_AIM OF THE EXERCISE_
Going from the top of the data below, give again each line through the one containing "You are a computer-use", both ends kept.

_RECORDED DATA_

##########

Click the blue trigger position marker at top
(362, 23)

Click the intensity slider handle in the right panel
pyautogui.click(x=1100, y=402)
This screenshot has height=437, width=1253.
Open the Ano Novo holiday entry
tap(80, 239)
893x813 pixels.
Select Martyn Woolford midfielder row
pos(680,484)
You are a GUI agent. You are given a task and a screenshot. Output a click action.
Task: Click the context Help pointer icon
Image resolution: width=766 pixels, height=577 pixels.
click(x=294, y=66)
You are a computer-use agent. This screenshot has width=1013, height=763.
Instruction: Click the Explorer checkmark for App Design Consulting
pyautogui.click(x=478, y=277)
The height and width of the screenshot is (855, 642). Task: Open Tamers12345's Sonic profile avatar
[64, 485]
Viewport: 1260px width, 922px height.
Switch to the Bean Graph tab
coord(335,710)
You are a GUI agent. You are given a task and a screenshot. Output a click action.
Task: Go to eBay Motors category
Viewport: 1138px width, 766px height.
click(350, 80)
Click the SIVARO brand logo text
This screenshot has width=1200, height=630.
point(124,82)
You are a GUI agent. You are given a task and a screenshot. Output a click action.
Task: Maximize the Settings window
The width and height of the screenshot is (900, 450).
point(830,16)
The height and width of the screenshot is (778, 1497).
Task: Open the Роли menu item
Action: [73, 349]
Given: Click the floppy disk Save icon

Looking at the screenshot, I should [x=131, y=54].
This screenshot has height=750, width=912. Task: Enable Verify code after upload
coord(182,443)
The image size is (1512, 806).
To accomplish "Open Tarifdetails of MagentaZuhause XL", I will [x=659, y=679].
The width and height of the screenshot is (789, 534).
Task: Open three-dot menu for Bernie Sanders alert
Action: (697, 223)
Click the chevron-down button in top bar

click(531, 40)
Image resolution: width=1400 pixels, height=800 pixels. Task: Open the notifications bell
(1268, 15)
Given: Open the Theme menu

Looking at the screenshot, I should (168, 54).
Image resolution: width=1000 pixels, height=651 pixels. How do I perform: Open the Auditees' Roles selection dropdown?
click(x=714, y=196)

##########

_RESULT_
Click the blue trigger position marker at top
(362, 23)

Click the intensity slider handle in the right panel
pyautogui.click(x=1100, y=402)
This screenshot has height=437, width=1253.
Open the Ano Novo holiday entry
tap(80, 239)
893x813 pixels.
Select Martyn Woolford midfielder row
pos(680,484)
You are a GUI agent. You are given a task and a screenshot. Output a click action.
Task: Click the context Help pointer icon
Image resolution: width=766 pixels, height=577 pixels.
click(x=294, y=66)
You are a computer-use agent. This screenshot has width=1013, height=763.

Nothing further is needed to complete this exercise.